### Source text
The internal structure, then, of the post scarcity language is
rather lisp-like. Don't get hung up on that! Remember that syntax
isn't language, that the syntax you see need not be the syntax I
see. What I mean by saying the language is lisp-like is that its
fundamental operation is recursion, that things can easily be arranged
into arbitrary structures, that new types of structure can be created
on the fly, that new code (code is just data, after all) can be
created and executed on the fly, that there is no primacy of the
structures and the code created by the programmer over the structures
and code created by the running system; that new code can be loaded
and linked seamlessly into a running system at any time. That instead
of little discrete programs doing little discrete specialised things
in separate data spaces each with its own special internal format and
internal structures, the whole data space of all the data available to
the machine (including, of course, all the code owned by the machine)
exists in a single, complex, messy, powerful pool. That a process
doesn't have to make a special arrangement, use a special protocol, to
talk to another process or to exchange data with it.
In that pool, the internal storage representation of data objects is
DKDC. We neither have nor need to have access to it. It may well
change over time without application layer programs even being aware
or needing to be aware of the change, certainly without them being
recompiled.
The things we can store in the dataspace include:
- integers of any size
- reals to any appropriate degree of precision
- rationals, complex numbers, and other things we might want to compute with
- dates, times, and other such useful things
- things people say of any extent, from names to novels
- lists of any extent, branching or not, circular or not
- slots associations of names with some setter and, perhaps, getter
knowledge which determine what values can be stored under that name
- namespaces collections, extensible or not, of slots
- regularities collections of namespaces each of which share identical
names
- homogeneities collections of namespaces each of which share
identical slots
- functions all executable things are 'functions' in a lispy
sense. They are applied to arguments and return values. They
may or may not have internal expectations as to the value
type of those arguments.
- processes I don't yet have a good feeling for what a
post-scarcity process looks like, at top level. It may
simply be a thread executing a function; I don't know. I
don't know whether there needs to be one specially
privileged executive process.
Things which we no longer store - which we no longer store because
they no longer have any utility - include
- shorts, longs, doubles, etc specific internal representation
types. You saw that coming.

### Records provided

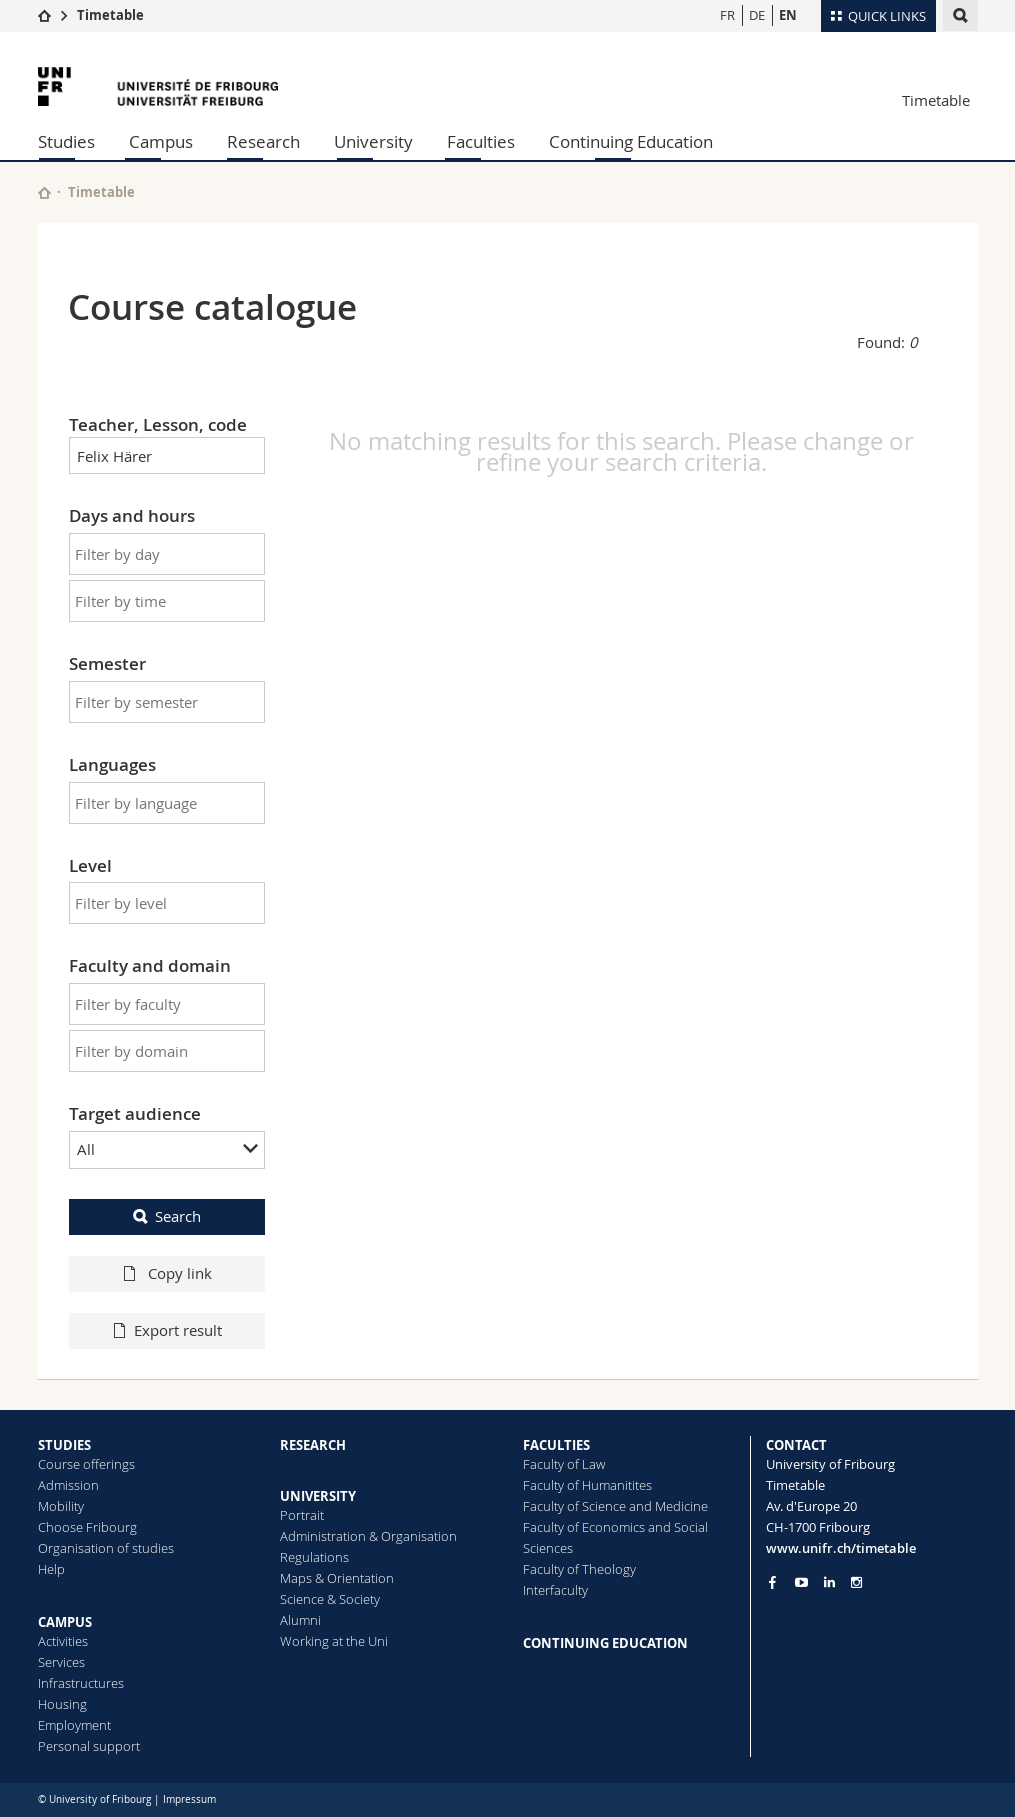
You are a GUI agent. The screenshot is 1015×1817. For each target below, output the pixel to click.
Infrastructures (81, 1683)
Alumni (300, 1620)
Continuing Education (631, 141)
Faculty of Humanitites (587, 1485)
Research (263, 141)
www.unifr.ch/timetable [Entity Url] (841, 1548)
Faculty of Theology (579, 1569)
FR (727, 15)
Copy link (178, 1273)
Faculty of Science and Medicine (615, 1506)
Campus (161, 141)
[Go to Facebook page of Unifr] (772, 1582)
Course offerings (86, 1464)
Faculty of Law (564, 1464)
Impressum (189, 1799)
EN (788, 15)
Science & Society (330, 1599)
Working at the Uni (334, 1641)
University (373, 141)
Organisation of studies (106, 1548)
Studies (66, 141)
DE (757, 15)
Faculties (481, 141)
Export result (178, 1330)
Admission (68, 1485)
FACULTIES (556, 1445)
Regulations (314, 1557)
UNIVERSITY (318, 1496)
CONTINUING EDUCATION (605, 1643)
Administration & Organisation (368, 1536)
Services (61, 1662)
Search (178, 1216)
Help (51, 1569)
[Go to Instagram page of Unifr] (856, 1582)
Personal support (89, 1746)
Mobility (61, 1506)
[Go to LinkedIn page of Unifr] (829, 1582)
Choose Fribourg (87, 1527)
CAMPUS (65, 1622)
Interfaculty (555, 1590)
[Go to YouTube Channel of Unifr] (801, 1582)
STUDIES (64, 1445)
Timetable (110, 15)
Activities (63, 1641)
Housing (62, 1704)
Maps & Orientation (337, 1578)
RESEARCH (313, 1445)
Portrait (302, 1515)
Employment (74, 1725)
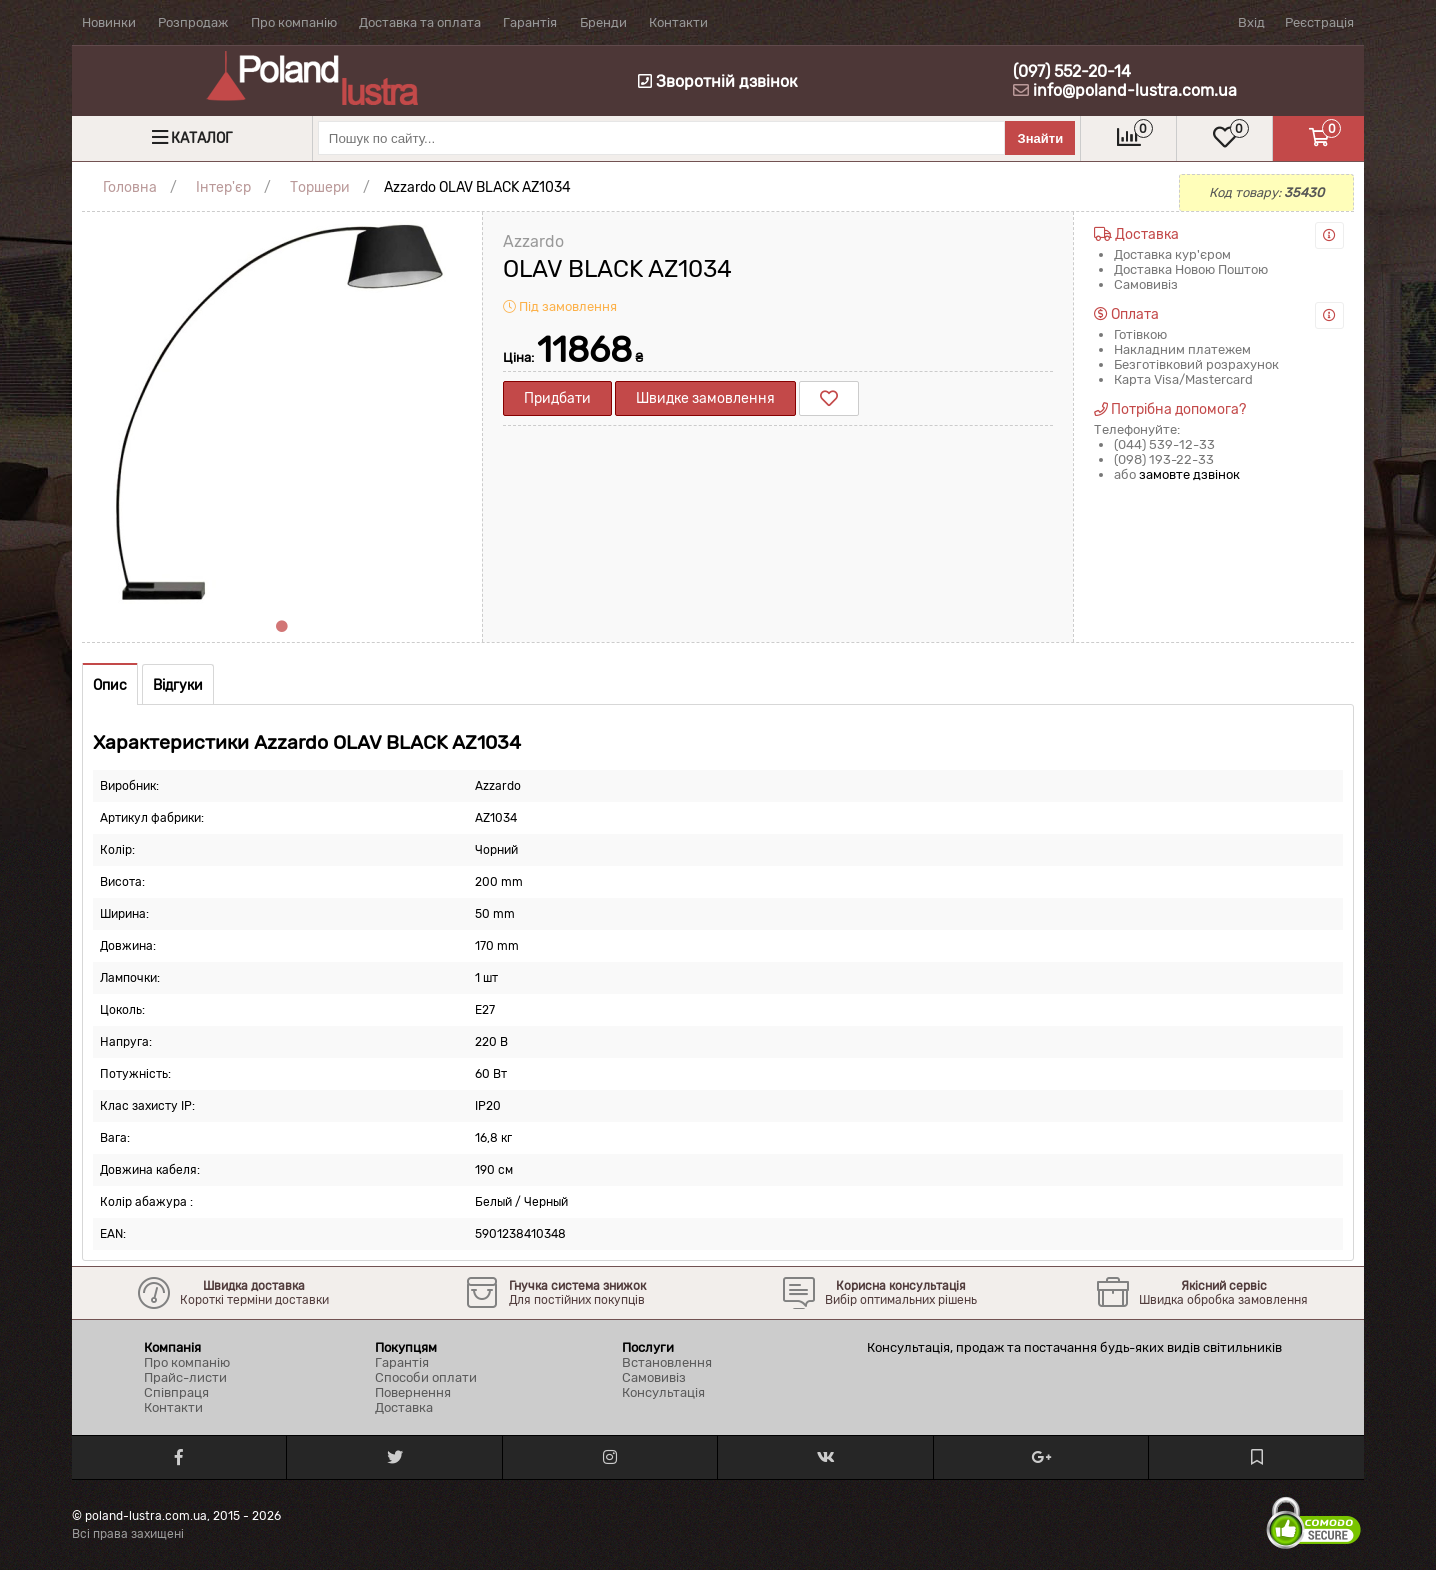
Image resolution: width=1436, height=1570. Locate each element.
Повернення (413, 1392)
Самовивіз (654, 1377)
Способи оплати (426, 1377)
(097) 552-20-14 (1072, 71)
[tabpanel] (282, 412)
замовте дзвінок (1189, 474)
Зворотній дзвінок (718, 81)
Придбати (557, 398)
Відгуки (178, 685)
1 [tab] (282, 627)
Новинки (109, 22)
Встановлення (667, 1362)
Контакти (678, 22)
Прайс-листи (185, 1377)
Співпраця (176, 1392)
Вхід (1251, 22)
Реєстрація (1319, 22)
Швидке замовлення (705, 398)
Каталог (201, 138)
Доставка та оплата (420, 22)
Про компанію (294, 22)
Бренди (603, 22)
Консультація (663, 1392)
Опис (110, 685)
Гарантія (530, 22)
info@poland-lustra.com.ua (1135, 90)
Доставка (404, 1407)
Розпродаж (193, 22)
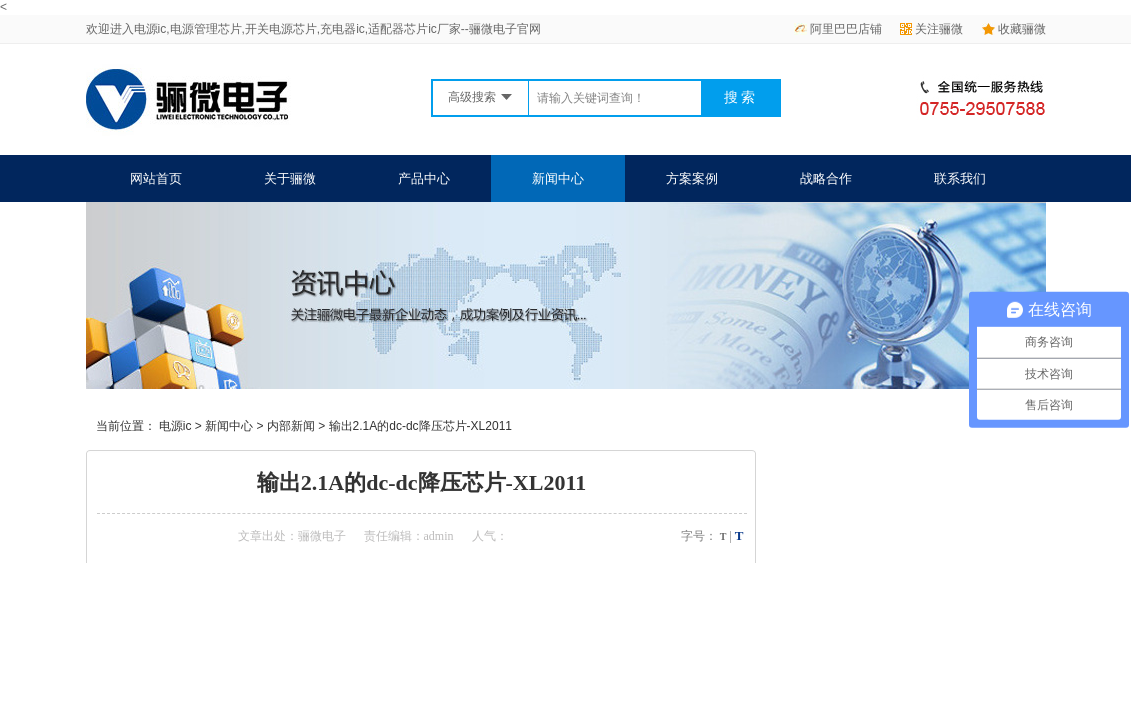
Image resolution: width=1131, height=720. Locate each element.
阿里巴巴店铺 (838, 29)
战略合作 (826, 178)
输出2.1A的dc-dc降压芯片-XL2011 (420, 426)
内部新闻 (291, 426)
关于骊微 (290, 178)
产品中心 (424, 178)
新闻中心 (558, 178)
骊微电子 (322, 536)
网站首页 (156, 178)
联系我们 (960, 178)
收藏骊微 (1014, 29)
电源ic (175, 426)
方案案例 (692, 178)
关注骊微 (931, 29)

### What you will do
a – Why, according to the text on the post-scarcity language, are shorts, longs and doubles no longer stored in the dataspace? Answer in one to three sentences.
b – What do the records read like, from their start through the line containing "FACULTIES (556, 1445)", if you replace "Faculty" with "School" and leave everything else unchanged? Leave the pictures out.

### Results for the exercise
a – Shorts, longs, doubles and similar specific internal representation types are no longer stored because they no longer have any utility.

b –
You are a GUI agent. The screenshot is 1015×1817. For each target below, output the pixel to click.
Infrastructures (81, 1683)
Alumni (300, 1620)
Continuing Education (631, 141)
School of Humanitites (587, 1485)
Research (263, 141)
www.unifr.ch/timetable [Entity Url] (841, 1548)
School of Theology (579, 1569)
FR (727, 15)
Copy link (178, 1273)
School of Science and Medicine (615, 1506)
Campus (161, 141)
[Go to Facebook page of Unifr] (772, 1582)
Course offerings (86, 1464)
School of Law (564, 1464)
Impressum (189, 1799)
EN (788, 15)
Science & Society (330, 1599)
Working at the Uni (334, 1641)
University (373, 141)
Organisation of studies (106, 1548)
Studies (66, 141)
DE (757, 15)
Faculties (481, 141)
Export result (178, 1330)
Admission (68, 1485)
FACULTIES (556, 1445)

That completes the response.